Soalnya adalah tak ada yang fiksi dalam cinta. Cinta memiliki keajaibannya
sendiri. Di dunia nyata ada kisah yang hampir mirip dengan apa yang ditulis
Gabriel García Márquez. Salah satunya, Ah Ji asal Taiwan. Ah ji rela tinggal
dan menua selama 20 tahun di stasiun kereta api Tainan. Semuanya bermula dari
sebuah janji untuk bertemu di stasiun tersebut pada jam yang telah ditentukan.
Laiknya pria yang akan berkencan dengan pujaan hati, Ah Ji pun mengenakan
pakaian yang sangat rapi untuk menemui sang kekasih.
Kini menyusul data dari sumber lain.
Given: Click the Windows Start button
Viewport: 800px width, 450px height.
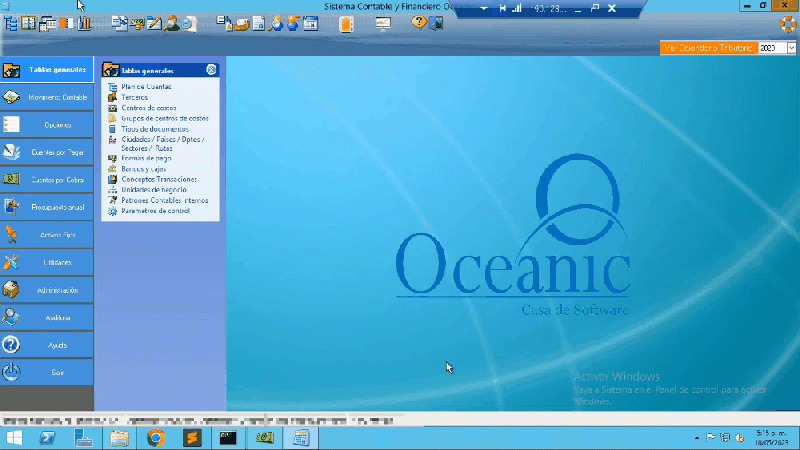Looking at the screenshot, I should (14, 438).

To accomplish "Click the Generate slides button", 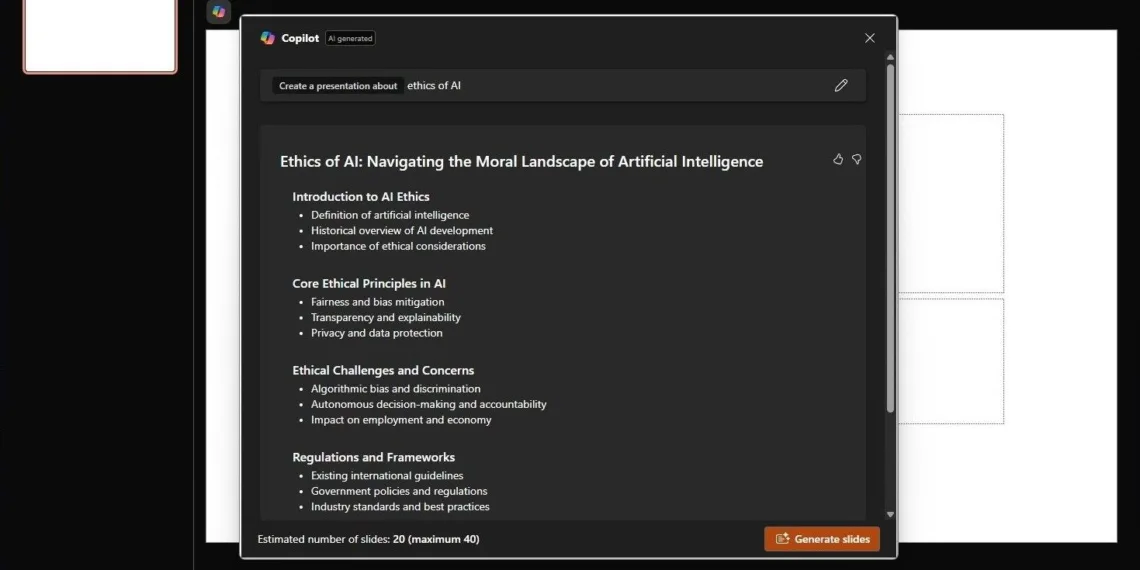I will (x=822, y=539).
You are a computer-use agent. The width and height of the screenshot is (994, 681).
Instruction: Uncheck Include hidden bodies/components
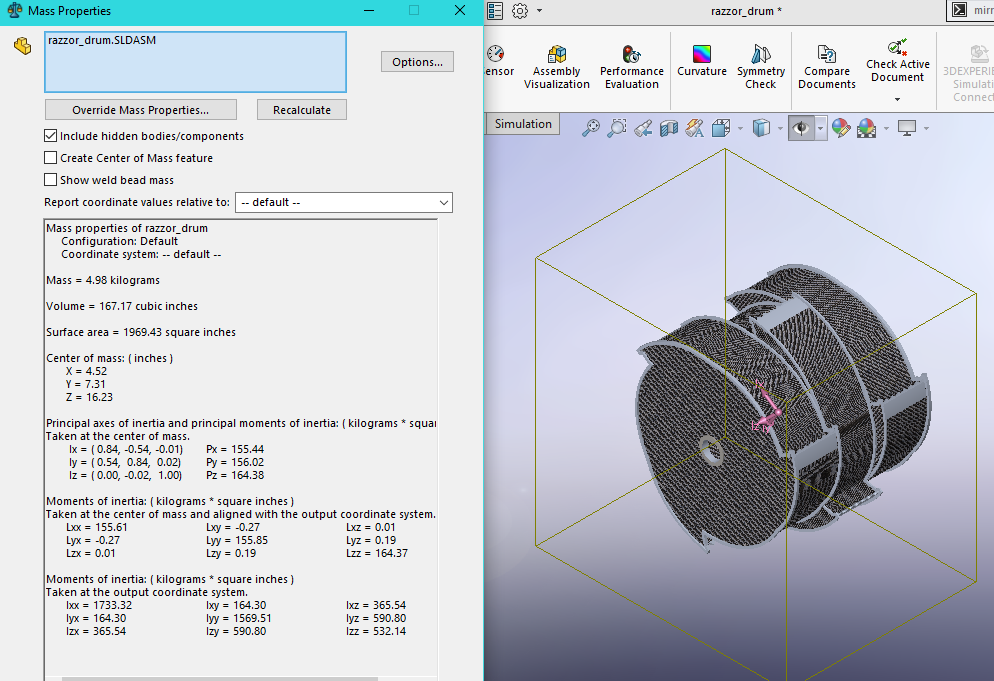[x=51, y=136]
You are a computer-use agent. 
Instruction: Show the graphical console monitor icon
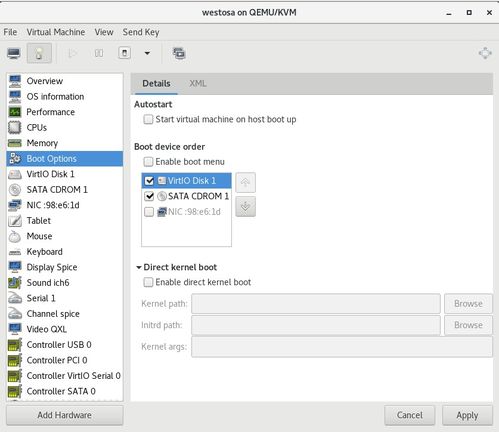tap(14, 53)
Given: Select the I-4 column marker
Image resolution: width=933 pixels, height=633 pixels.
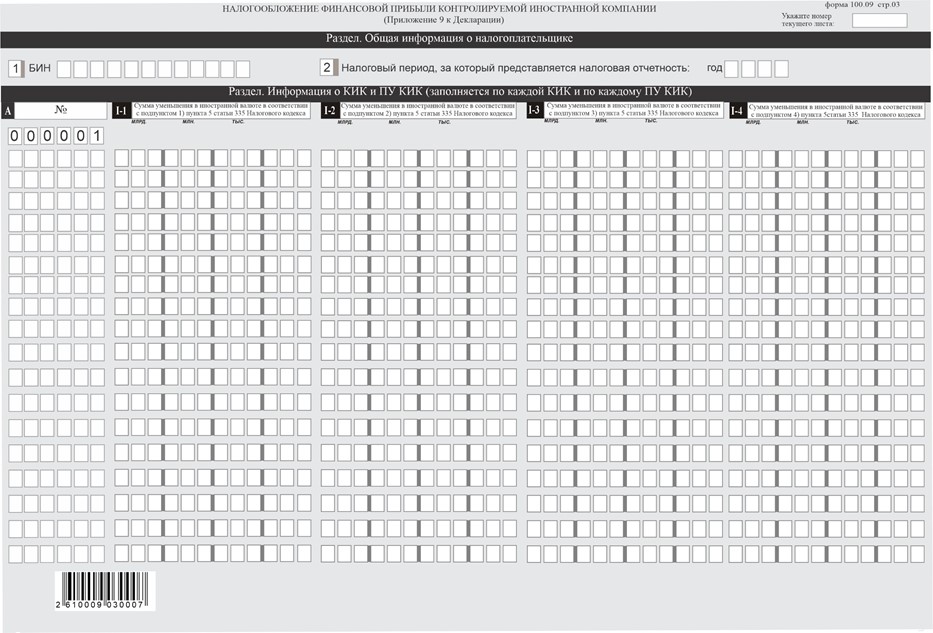Looking at the screenshot, I should [x=737, y=110].
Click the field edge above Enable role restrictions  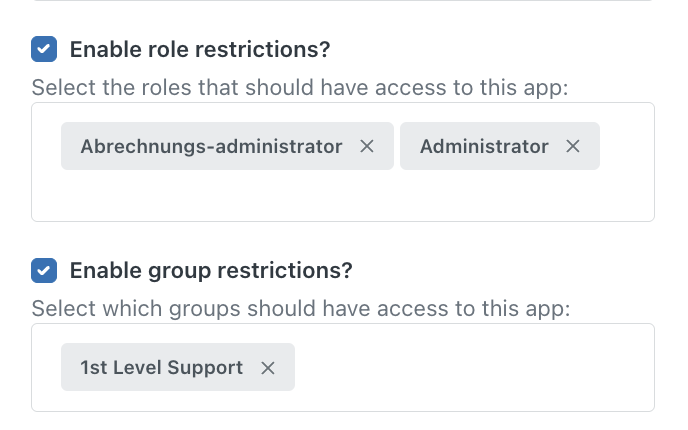[343, 1]
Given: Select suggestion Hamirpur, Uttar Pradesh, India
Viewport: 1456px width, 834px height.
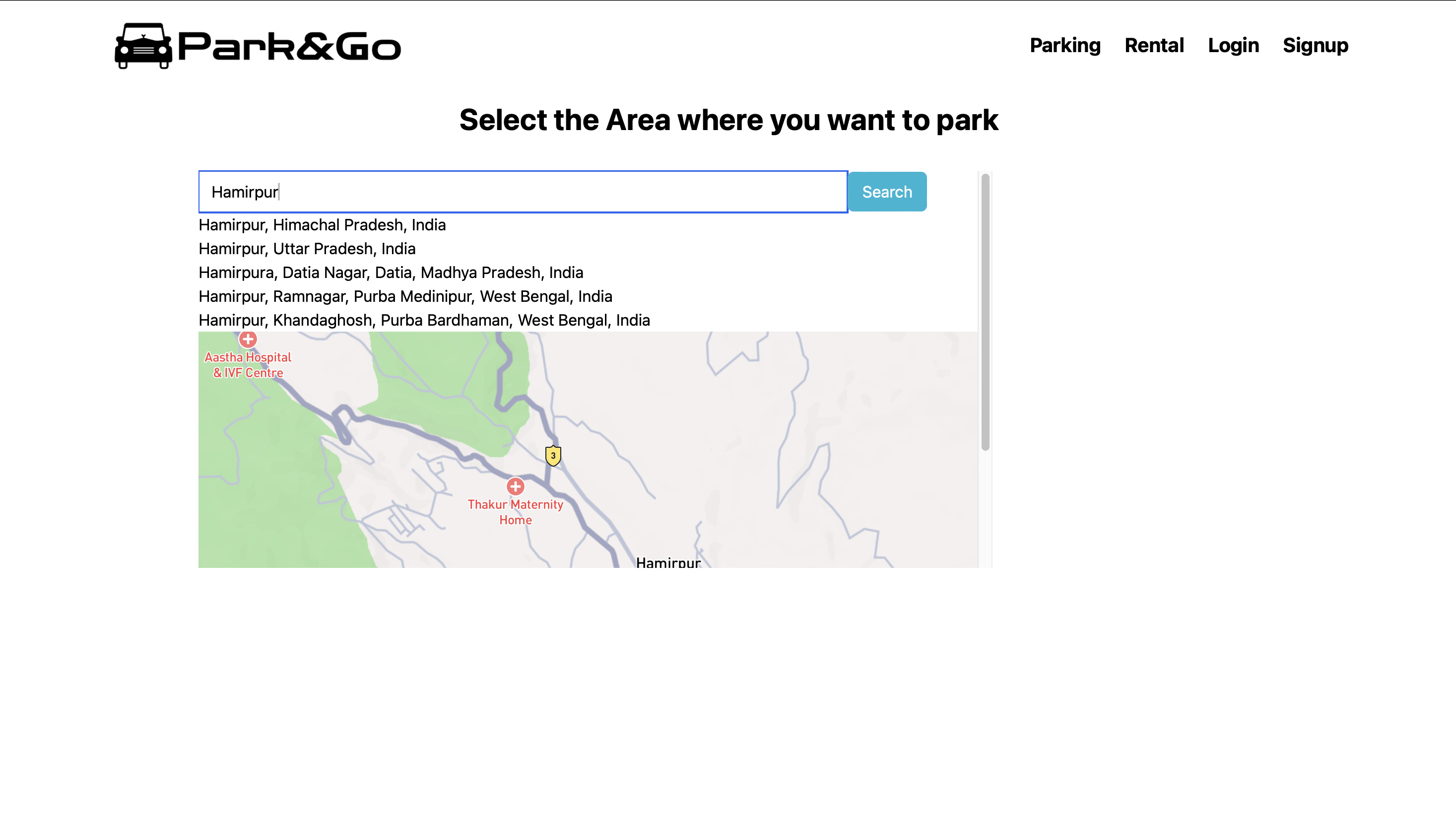Looking at the screenshot, I should pyautogui.click(x=307, y=249).
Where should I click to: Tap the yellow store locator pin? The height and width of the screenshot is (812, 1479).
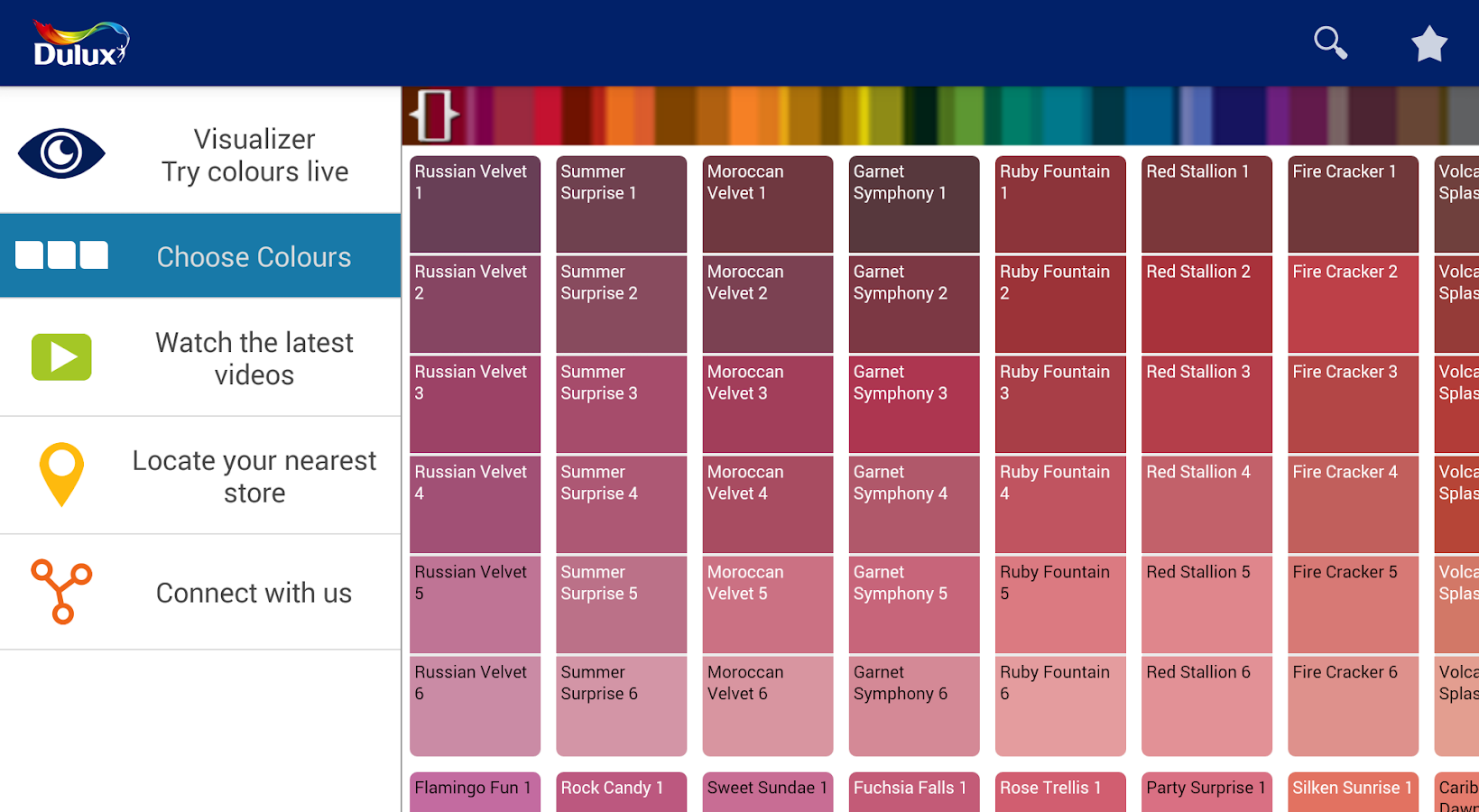pos(61,475)
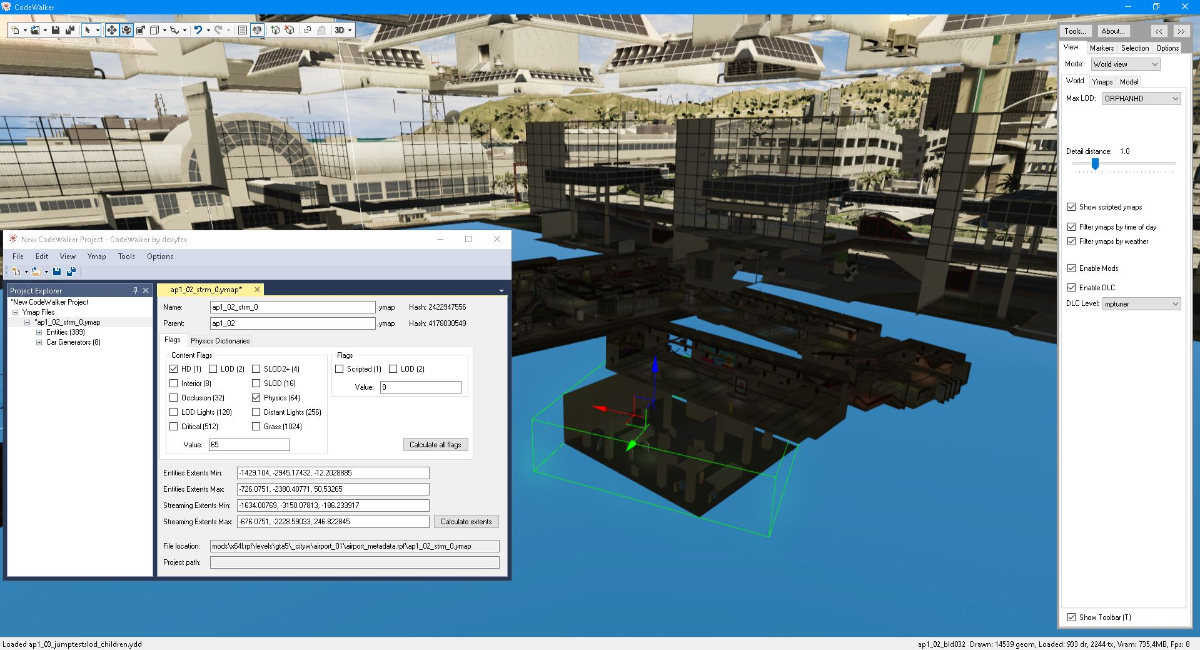
Task: Open the Project window list icon
Action: pos(241,30)
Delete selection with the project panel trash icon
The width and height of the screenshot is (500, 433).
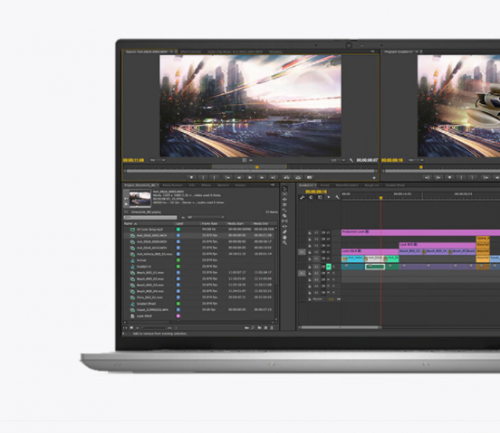pyautogui.click(x=272, y=328)
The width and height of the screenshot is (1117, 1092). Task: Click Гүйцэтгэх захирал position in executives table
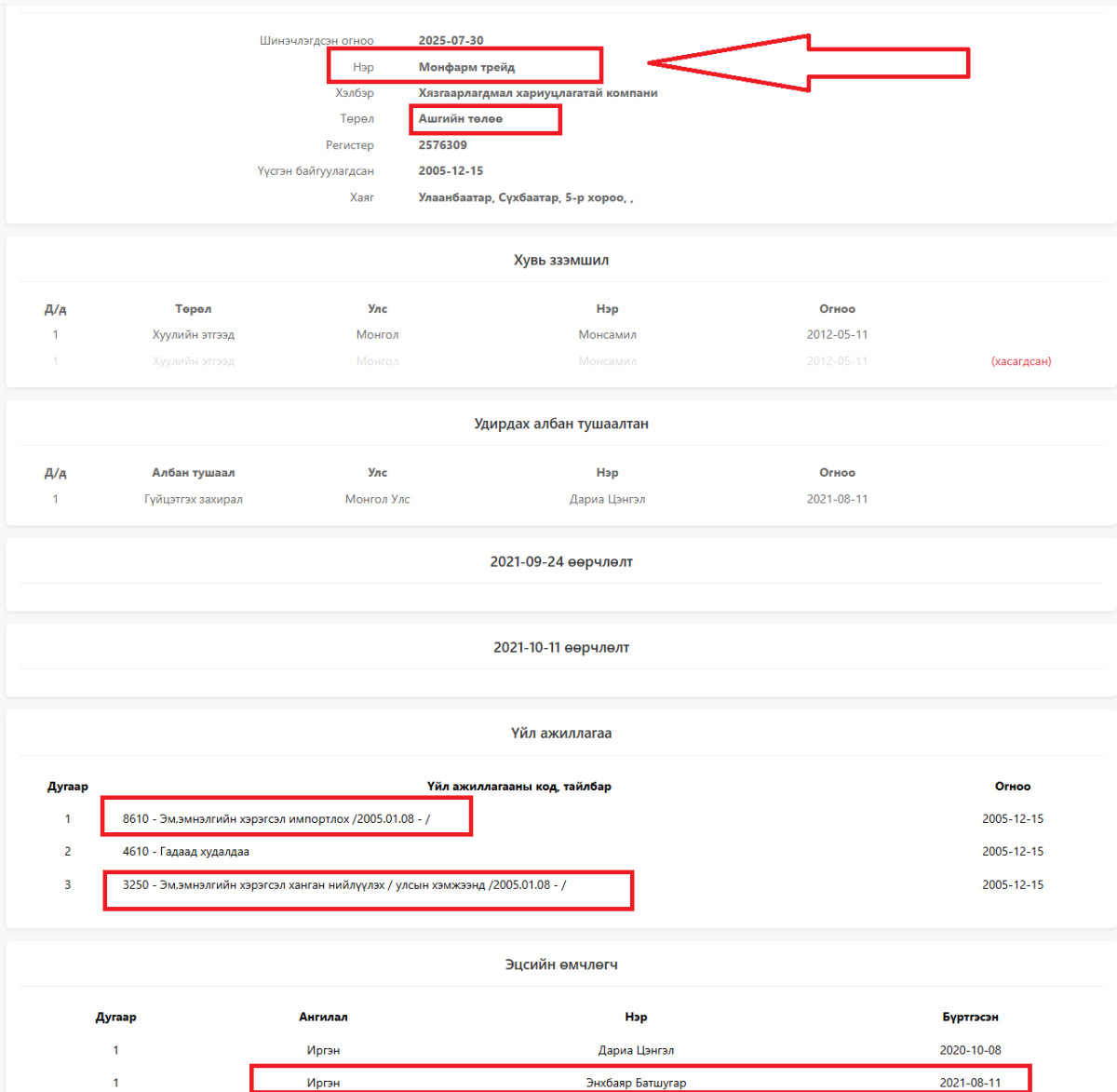pos(194,500)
Namun, hingga 20 tahun
kemudian, sang kekasih tak kunjung datang. Dan Ah Ji tetap setia menunggu,
sebab percaya kekasihnya akan datang.
Tindakan Ah Ji bagi beberapa orang menggelikan.
Bisa juga disebut keterlaluan. Tapi ini soal daya tahan saja. mereka yang tak
punya daya tahan menunggu cinta, akhirnya memilih beralih ke hati lain dan
menjalani hidup dengan orang lain. Membiarkan cinta lain tumbuh dan bersemi
sambil terus membunuh cinta silam yang tak jua memberi kejelasan nasib.
Itu bisa terjadi pada siapa saja. termasuk kita
juga. Benarkah kita telah menikahi atau memacari orang yang benar-benar
mencintai kita? Jangan-jangan dalam hatinya, ia sedang menunggu orang lain,
orang yang didambakannya dalam kenangan untuk bisa bersamanya. Jangan-jangan
kita yang sedang menghabiskan waktu bersama pasangan kita untuk sekedar
menghabiskan waktu sembari menanti momen yang tepat untuk bisa bersama dengan pujaan
hati yang karena berbagai keterbatasan di masa silam tak bisa dimiliki. Siapa
yang tahu isi hati seseorang? Kita bisa menikahi atau memiliki orang yang kita
cintai, tapi kita tak pernah bisa menikahi jiwanya secara total. Lagipula fisik
bisa terus menua, tapi gelora cinta akan tetap muda dan berbahaya.
Sungguh beruntunglah mereka
yang bersama karena cinta, karena benar-benar saling mencintai, bukan karena
pelarian dari perasaan cinta yang sejati yang tak bisa dimiliki.
Cinta dan kenangan itu seperti
iblis. Ia mengganggu, menghantui dan tak bisa mati.